Toronto Music Advisory Council Noise By-Law Review
The City of Toronto continues it’s noise by-law review in the month of February with a critical consultation taking place Feb 17th, 6:30pm – 8:00 pm, Committee Room 1, City Hall. The deadline for written submissions with expression concerns and recommendations maintains the same date of Feb 17.
The recommendations in the review have the capacity to majorly affect the live music sector, particularly the decibel level of dbA 45 after 11:00pm 7 days a week.
We encourage all live music sector stakeholders to participate in the consultation both in person and in writing if possible. We’ve outlined action items with complete information on our website here:
Music Canada Live Member Tracy Jenkins of Lula Lounge presented this statement to the council on Jan 14 as a part of the continuing effort since July 2015:
“My name is Tracy Jenkins. I represent Lula Music and Arts Centre, the music presenter at the west end-venue Lula Lounge on Dundas Street West. I also work with the Dundas West BIA.
At Lula we present primarily jazz, Latin, Brazilian and world music. With the support of Toronto Arts Council, Ontario Arts Council, Heritage Canada and Ontario Tourism, we partner with businesses and area residents to supplement this year round-presenting activity with an annual world music festival. We also offer daytime music and second language educational programs for high school students. We employ about 25 staff and support the work of hundreds of Toronto artists each year.
Lula has been working with the city for many years to support culture and develop our neighbourhood in West End Toronto. We were founding members of our BIA and contributed many volunteer hours to beautify our streets and build the reputation of our neighbourhood as a vibrant centre for music and other arts. Our BIA’s original visioning study funded by the city’s economic development department, consulted with community stakeholders including residents who identified music (and diversity of culture) as characteristics that distinguishes and enriches our neighbourhood. We also worked with the city to commission avenue study for our neighbourhood to encourage density and attract residents and visitors to our area which continues to have a music and arts focus.
We are confident that the identification of our neighbourhood as one rich in musical culture has aided its development. For example, the new condo complex at our nearest corner features images of musicians and our logo in their advertising. We’ve frequently seen real estate listings that boast that properties are close to our venue.
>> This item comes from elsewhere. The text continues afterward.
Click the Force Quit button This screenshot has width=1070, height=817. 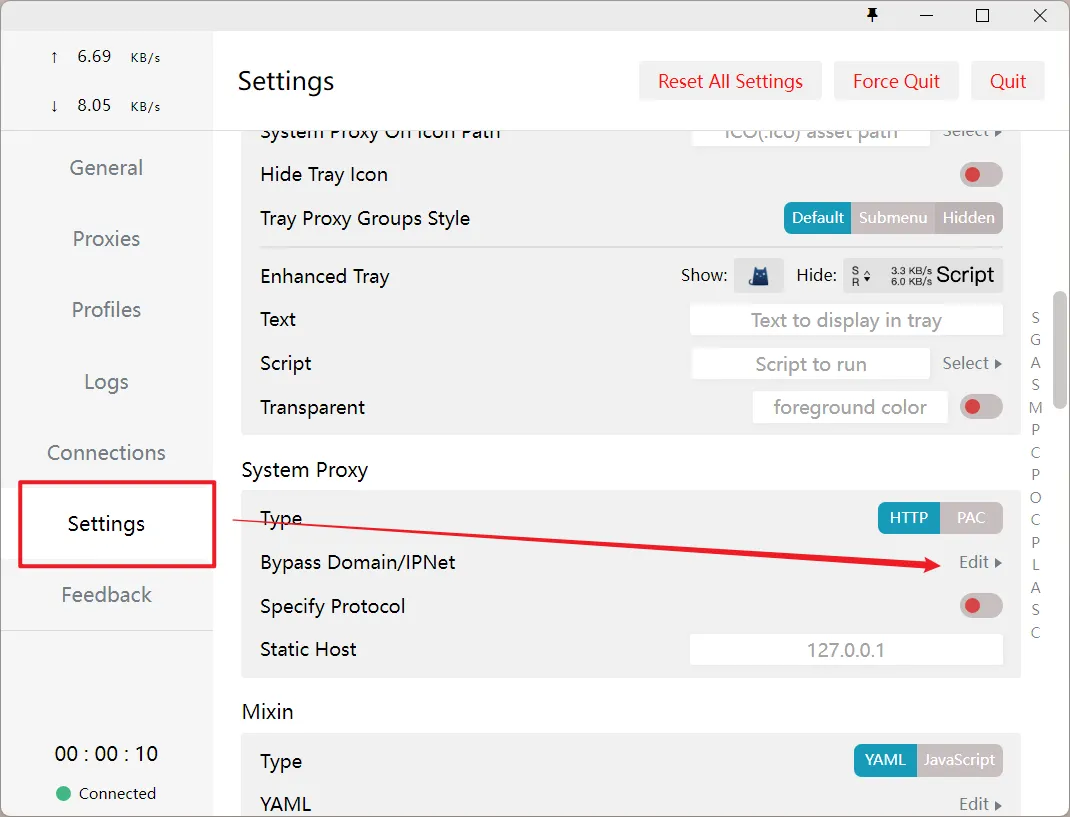896,82
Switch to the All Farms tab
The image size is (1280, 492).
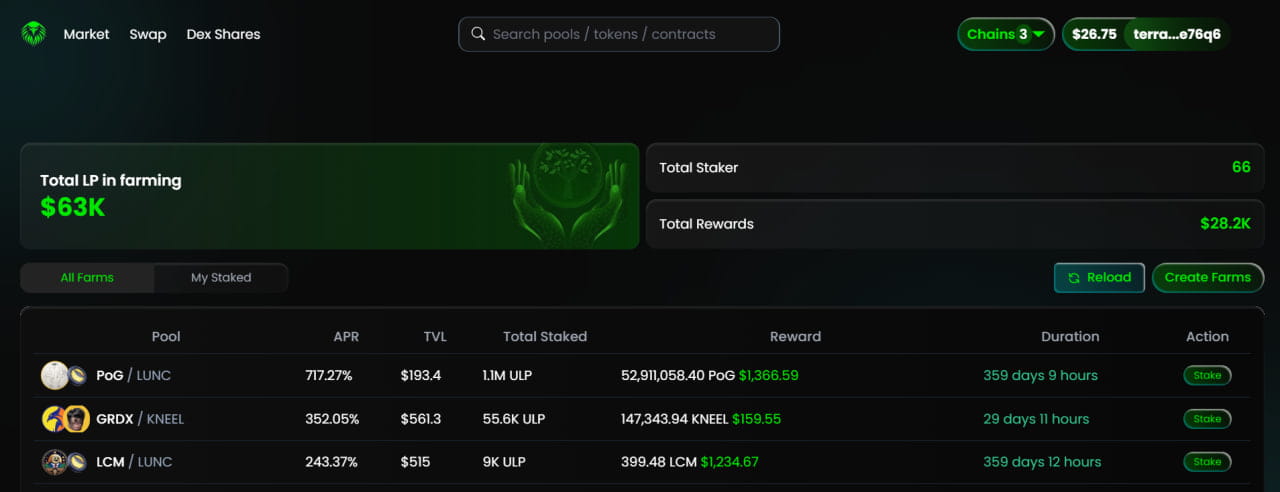87,278
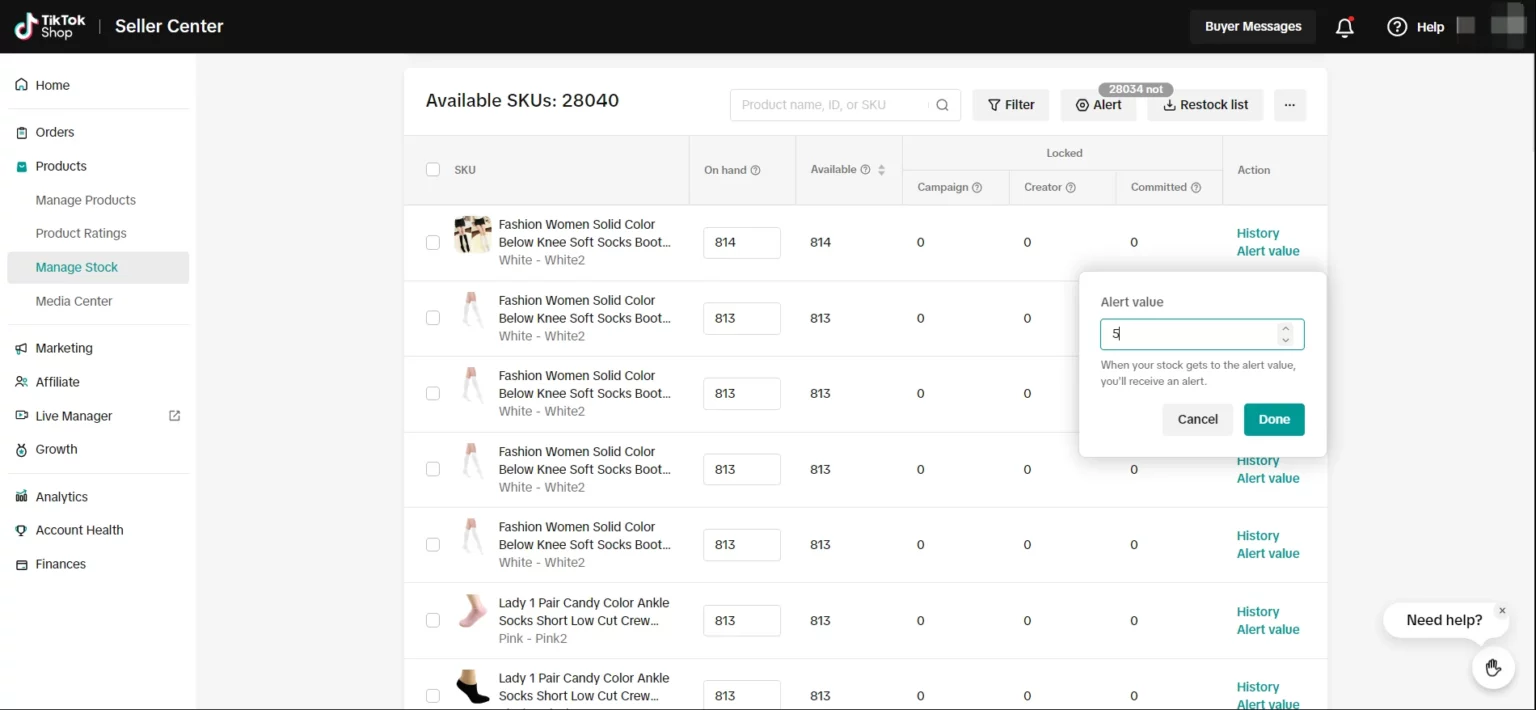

We have never been charged with a noise violation and always take an approach of working with our neighbours to resolve problems when there is any kind of concern about our business. The owners and most managers of the venue are also residents of the area, living within a couple of blocks of where we work.
We recognize the need for objective limits on noise leakage from venues but we are concerned that the 45 dBa is below even the background noise level on our busy street and may make it difficult for us to comply. We urge you to take the time to ensure that proposed decibel limits are realistic and take into account factors that might affect the readings such as humidity and the location of the reading. We also believe that there should be some allowance for established, historical venues that pre-existed new developments in close proximity. Someone buying a condo on a busy mixed-use street next, to an established music venue, restaurant or nightclub should be prepared to accept some reasonable level of noise.
There needs to be a recognition of the contribution of existing venues to the the cultural life and economy of the city. Our concern is that by laws that have unrealistic dBa limits, high fines and no appeal or resolution process may put responsible venue operators in an antagonistic relationship with the city. Up until now Lula as been able to see itself as co-operating with the municipal government to contribute to the quality of life that Toronto offers. We want to continue that fruitful and productive relationship.
We would urge the city to ensure that the bylaws are balanced, realistic and recognize the importance of music to the economic and cultural life of Toronto.”